*** Provided passage ***
The HRV1 genome encodes six genes that are translated into seven proteins (Karron, 2007). Among these, fusion protein (F protein) and haemagglutinin-neuraminidase (HN) proteins are the major viral antigens (Karron, 2007). In particular, the F protein consists of a homotrimer and may be associated with infection of airway epithelial cells in the host (Karron, 2007). Moreover, the existence of two conformations of the F protein, prefusion and postfusion, have been confirmed (Yin et al., 2006). However, detailed F protein structure is not well understood (Shao et al., 2021).
Antibody responses are central to acquired immunity against viral infections. Epitopes are classified into two categories: conformational and linear epitopes (Van Regenmortel, 2001). Linear epitopes are continuous amino acid sequences of the primary antigen structure. Conformational epitopes are composed of discontinuous residues that are in proximity on the protein three-dimensional (3D) structure. Both epitopes are recognised by the immune system, triggering the production of antibodies (Sharon et al., 2014; Collins and Karron, 2013; Van Regenmortel, 2001). A previous report showed that over 90% of B cell epitopes are conformational, and only a few are linear (Van Regenmortel, 2001). In contrast, due to an explicit distinction between antigenicity and immunogenicity, these epitopes in antigenic proteins may not be adequately recognised by a neutralising antibody (NT-Ab) (Sharon et al., 2014; Collins and Karron, 2013). Our previous data suggested that the computationally predicted conformational epitopes in the respiratory syncytial virus (RSV) and HRV F proteins do not correspond to the NT-Ab binding sites of these proteins (Aso et al., 2020; Saito et al., 2021). However, to the best of our knowledge, the relationship between conformational and linear epitopes and the NT-Ab binding sites of the HRV1 F protein is not known. Moreover, the detailed phylogeny of the viral fusion (F) gene is unknown. Therefore, detailed molecular evolutionary analyses of the HRV1 F gene were performed in strains collected globally, using bioinformatic technologies.
*** End of Provided passage ***
*** Given records ***
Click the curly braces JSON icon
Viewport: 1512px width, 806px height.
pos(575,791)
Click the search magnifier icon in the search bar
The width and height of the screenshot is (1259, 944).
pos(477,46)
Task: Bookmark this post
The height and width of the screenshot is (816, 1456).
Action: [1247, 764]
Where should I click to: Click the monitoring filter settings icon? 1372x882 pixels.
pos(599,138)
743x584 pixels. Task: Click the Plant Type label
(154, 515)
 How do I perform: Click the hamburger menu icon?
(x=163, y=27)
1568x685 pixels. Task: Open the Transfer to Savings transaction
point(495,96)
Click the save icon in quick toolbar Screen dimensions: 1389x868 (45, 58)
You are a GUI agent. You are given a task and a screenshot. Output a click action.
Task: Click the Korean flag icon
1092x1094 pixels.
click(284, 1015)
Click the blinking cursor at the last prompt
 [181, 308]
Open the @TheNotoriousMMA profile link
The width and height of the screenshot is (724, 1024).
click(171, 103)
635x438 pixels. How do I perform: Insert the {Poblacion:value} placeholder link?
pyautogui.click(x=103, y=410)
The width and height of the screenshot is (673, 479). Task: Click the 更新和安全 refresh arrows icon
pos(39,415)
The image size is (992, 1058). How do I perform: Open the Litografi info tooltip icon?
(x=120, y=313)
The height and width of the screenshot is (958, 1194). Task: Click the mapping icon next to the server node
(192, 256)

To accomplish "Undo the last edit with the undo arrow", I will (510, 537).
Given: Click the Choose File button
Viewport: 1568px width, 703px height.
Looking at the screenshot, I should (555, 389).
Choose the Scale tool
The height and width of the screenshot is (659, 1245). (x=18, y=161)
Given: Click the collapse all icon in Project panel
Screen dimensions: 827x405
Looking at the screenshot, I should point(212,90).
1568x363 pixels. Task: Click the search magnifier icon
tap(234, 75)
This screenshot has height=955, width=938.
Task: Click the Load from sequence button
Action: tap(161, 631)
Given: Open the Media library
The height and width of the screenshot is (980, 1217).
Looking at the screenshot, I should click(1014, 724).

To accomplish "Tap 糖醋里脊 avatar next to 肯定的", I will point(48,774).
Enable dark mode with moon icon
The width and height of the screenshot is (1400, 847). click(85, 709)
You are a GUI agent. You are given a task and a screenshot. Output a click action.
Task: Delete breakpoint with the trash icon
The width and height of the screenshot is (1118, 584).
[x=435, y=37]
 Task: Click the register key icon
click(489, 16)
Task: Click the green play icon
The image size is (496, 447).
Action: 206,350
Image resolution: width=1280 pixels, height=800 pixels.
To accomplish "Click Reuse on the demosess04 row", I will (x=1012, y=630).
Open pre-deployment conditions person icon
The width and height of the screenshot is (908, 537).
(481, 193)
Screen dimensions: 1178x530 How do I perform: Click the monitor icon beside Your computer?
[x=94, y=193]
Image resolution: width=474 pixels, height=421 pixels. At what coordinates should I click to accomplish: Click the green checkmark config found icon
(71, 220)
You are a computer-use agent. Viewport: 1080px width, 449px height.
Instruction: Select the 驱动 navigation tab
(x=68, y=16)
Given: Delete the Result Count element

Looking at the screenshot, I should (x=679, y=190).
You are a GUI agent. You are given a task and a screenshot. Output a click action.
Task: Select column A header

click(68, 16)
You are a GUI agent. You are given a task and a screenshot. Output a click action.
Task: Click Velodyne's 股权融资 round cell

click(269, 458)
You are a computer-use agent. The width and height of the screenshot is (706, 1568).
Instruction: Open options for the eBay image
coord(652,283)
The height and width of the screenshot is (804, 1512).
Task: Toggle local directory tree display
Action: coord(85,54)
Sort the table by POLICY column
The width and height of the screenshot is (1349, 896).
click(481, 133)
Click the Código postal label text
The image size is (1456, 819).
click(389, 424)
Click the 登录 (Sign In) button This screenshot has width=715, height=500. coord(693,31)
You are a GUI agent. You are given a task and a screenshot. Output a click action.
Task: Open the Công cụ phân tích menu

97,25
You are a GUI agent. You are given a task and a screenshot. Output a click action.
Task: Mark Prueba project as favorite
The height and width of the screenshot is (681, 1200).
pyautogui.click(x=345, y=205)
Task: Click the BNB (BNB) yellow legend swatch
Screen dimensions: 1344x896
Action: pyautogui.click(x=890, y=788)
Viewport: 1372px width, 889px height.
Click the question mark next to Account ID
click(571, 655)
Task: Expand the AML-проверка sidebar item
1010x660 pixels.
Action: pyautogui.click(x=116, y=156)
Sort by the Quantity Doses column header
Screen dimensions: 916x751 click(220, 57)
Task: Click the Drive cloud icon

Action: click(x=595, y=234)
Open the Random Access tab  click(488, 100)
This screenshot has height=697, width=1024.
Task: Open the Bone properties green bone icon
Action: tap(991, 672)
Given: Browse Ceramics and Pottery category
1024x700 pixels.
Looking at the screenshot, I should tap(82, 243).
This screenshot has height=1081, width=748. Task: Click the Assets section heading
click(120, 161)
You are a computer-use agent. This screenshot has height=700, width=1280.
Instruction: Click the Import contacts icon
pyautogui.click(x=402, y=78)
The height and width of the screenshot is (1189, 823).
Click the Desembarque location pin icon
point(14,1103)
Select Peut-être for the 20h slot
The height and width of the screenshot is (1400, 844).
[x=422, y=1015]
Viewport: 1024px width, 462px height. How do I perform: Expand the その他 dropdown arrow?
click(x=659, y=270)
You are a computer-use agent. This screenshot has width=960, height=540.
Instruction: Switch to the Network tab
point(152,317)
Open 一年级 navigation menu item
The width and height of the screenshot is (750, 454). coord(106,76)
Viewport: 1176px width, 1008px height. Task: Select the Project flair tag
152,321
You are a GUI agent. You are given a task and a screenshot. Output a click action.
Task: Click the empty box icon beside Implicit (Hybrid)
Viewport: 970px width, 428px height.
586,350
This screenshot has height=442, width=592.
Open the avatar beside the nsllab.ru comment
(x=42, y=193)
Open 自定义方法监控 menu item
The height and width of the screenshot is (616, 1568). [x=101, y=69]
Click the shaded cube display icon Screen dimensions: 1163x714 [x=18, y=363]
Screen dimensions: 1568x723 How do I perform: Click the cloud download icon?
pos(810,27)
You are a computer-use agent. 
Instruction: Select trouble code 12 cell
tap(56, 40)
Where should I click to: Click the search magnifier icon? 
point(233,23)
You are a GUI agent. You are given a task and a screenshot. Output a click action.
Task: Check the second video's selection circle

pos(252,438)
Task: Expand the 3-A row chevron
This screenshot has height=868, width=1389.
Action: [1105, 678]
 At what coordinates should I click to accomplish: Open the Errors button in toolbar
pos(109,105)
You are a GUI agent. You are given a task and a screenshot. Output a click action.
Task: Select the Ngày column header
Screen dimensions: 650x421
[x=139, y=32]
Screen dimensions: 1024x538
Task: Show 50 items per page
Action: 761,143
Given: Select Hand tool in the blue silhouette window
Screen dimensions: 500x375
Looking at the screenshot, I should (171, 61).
*** End of Given records ***
Work item A: Please extract the part of the HRV1 F protein passage from "The HRV1 genome" up to and including "(Shao et al., 2021).", keeping every word unchanged.
Work item B: Write the text that comes next in the HRV1 F protein passage, starting after its final sentence.

Output A:
The HRV1 genome encodes six genes that are translated into seven proteins (Karron, 2007). Among these, fusion protein (F protein) and haemagglutinin-neuraminidase (HN) proteins are the major viral antigens (Karron, 2007). In particular, the F protein consists of a homotrimer and may be associated with infection of airway epithelial cells in the host (Karron, 2007). Moreover, the existence of two conformations of the F protein, prefusion and postfusion, have been confirmed (Yin et al., 2006). However, detailed F protein structure is not well understood (Shao et al., 2021).

Output B:
2. Materials and methods
2.1. Strains used in this study
To better understand the molecular evolution of the HRV1 F gene, nucleotide sequences, including the full-length coding region of the gene (positions 5060–6727; 1668 nt for the hPIV1/USA/ATCC VR-94/1957 strain; GenBank accession No. JQ901971) was retrieved from GenBank on 11 June 2019. Among these, sequences from strains with confirmed information on the detected/isolated years and regions were selected. In addition, data of strains that displayed ambiguity with undermined sequences (e.g., N, Y, R, and V) were omitted from the dataset, providing data from 71 strains for the analysis. Homologous sequences were identified using Clustal Omega (Sievers and Higgins, 2021). When three or more similar sequences were present, only two among them were randomly retained, which reduced the final sequence set to those from 66 strains.
Temporal signal analysis of the sequences from 66 HRV1 strains was performed to determine whether the dataset was suitable for molecular clock analysis. Maximum likelihood method was used to generate a phylogenetic tree using molecular evolutionary genetics analysis version 7.0 (MEGA 7; for bigger datasets) software. The data were analysed using TempEst software (version 1.5.3) (Rambaut et al., 2016).
All data are presented in Supplementary Table S1. These sequences were aligned using MAFFT version 7 (Katoh and Standley, 2013) and subsequently trimmed to 1668 nt based on the prototype F gene sequences.
2.2. Time-Scaled phylogenetic analysis and phylodynamic analyses using the bayesian markov chain monte carlo method (BMCMC)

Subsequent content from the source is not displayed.